Intvw w/ Bethany Little for Tillie Deitz Article
Over the years, I have used my journalism as an excuse to meet interesting people I want to talk to. My story about Tillie Deitz gave me the chance to interview Bethany Little who I have long admired from afar. Bethany is founder of WIN Recovery (which stands for Women in Need), a reentry program for women that deals with issues of drug addiction.
I was on a panel, called “Visions of Justice,” with Bethany hosted by Illinois Humanities on Zoom in the middle of the COVID lockdown, but wanted to speak more with her. A woman who often speaks about her own struggle to overcome addiction, she knows the issue better than almost anyone in Champaign-Urbana.
In establishing her own SAFE House, Bethany linked up with Susan Burton, who is nationally known for her story of redemption. Becoming Ms.
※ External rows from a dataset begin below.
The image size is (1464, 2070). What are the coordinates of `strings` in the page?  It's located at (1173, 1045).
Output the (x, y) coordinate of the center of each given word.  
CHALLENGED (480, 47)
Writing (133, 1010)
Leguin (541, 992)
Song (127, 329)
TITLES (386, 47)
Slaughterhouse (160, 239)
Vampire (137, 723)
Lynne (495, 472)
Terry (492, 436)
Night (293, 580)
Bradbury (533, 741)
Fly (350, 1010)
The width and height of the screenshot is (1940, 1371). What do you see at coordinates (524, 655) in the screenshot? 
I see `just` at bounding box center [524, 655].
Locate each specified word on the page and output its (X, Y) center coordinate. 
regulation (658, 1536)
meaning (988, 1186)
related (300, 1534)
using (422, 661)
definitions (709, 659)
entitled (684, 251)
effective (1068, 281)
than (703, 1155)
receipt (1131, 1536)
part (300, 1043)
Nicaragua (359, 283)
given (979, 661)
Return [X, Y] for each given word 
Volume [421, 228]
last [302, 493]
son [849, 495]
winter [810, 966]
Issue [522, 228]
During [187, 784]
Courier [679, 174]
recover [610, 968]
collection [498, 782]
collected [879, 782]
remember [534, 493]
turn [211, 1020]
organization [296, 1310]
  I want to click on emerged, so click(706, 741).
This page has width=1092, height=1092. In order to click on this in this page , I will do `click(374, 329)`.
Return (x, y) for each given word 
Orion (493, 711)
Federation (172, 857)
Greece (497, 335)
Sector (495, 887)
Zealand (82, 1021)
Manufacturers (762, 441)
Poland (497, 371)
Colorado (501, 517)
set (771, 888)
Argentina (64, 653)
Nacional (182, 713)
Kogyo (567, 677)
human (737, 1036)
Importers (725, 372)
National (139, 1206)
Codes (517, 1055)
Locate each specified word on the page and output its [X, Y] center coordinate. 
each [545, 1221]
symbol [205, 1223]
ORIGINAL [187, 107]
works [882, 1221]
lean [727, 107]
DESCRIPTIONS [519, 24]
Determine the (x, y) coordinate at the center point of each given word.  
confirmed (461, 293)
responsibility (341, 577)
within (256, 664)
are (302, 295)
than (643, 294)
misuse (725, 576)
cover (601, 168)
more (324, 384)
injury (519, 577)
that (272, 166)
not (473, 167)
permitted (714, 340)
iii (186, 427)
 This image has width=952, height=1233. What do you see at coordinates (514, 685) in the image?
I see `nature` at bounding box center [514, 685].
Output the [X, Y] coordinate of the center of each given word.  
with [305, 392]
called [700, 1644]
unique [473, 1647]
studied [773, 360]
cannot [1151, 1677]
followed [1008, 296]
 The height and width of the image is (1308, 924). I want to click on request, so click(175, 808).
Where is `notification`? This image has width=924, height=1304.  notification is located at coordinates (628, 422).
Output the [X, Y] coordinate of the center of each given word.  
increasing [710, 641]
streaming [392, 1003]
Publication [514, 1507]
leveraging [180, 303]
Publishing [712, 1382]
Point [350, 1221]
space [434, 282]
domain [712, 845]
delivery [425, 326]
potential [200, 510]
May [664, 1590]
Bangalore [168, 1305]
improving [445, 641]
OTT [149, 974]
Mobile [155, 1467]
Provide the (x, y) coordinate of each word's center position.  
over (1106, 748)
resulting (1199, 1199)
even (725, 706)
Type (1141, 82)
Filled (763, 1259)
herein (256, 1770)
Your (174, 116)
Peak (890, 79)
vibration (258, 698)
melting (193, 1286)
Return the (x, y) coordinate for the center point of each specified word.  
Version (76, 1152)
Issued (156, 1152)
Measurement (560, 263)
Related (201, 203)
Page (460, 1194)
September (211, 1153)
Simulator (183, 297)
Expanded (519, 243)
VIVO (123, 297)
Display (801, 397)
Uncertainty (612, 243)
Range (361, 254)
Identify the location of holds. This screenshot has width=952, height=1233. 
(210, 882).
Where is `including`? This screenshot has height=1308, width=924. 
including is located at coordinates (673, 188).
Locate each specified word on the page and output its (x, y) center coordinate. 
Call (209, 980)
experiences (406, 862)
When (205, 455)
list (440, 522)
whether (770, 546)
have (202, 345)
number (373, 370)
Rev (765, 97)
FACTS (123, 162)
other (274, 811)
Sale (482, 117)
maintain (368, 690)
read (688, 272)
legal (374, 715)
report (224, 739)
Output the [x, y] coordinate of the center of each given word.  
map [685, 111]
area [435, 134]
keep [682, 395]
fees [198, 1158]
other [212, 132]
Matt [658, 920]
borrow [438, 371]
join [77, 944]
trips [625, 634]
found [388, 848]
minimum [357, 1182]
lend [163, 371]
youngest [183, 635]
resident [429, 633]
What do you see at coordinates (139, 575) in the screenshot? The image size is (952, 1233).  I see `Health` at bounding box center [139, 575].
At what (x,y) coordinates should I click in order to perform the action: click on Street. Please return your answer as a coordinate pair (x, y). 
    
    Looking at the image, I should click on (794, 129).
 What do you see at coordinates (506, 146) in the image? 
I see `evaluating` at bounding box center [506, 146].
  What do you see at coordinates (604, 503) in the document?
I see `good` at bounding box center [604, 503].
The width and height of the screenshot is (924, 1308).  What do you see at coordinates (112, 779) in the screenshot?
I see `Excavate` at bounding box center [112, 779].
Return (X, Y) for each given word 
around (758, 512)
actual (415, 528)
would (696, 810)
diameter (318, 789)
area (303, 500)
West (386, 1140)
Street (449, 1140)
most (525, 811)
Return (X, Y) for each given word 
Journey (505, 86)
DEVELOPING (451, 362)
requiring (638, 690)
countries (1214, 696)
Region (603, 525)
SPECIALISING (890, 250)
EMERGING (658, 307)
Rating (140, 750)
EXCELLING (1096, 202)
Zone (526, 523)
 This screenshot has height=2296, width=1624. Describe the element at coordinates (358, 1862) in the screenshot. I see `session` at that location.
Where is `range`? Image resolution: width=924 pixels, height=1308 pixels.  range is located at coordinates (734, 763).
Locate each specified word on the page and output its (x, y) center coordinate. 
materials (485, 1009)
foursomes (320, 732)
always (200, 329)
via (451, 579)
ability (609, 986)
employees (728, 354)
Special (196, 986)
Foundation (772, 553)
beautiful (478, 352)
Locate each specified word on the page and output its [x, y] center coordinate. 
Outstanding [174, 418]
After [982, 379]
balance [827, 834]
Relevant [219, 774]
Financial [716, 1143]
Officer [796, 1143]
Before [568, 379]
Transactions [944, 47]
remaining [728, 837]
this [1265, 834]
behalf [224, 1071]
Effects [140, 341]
Burton, a book about Susan Burton’s cycling in and out of the criminal punishment system, and her road to recovery, is a must read.
WIN operates two homes in Champaign-Urbana serving around 30 people a year, and recently opened a reentry home in Berwyn, Chicago.
Bethany Little is a person to watch, a woman on the move!
In Other News…
You may have heard about activists mobilizing to “Stop Cop City,” a growing movement trying to halt a massive police militarization training ground being constructed outside of Atlanta.
On Wednesday, one of the activists, Manuel Teran, known as Tortuguita, was killed by police. You can read a recent article in Truthout about his killing and the protest movement.
#StopCopCity represents a unique alignment of environmental rights and Defund the Police movements, as 100 acres of the Weelaunee Forest is being cleared to make way for the new cop city. I first heard about the campaign from an anarchist friend who told me about tree sitters, calling themselves “forest defenders,” that were holding off construction of the site.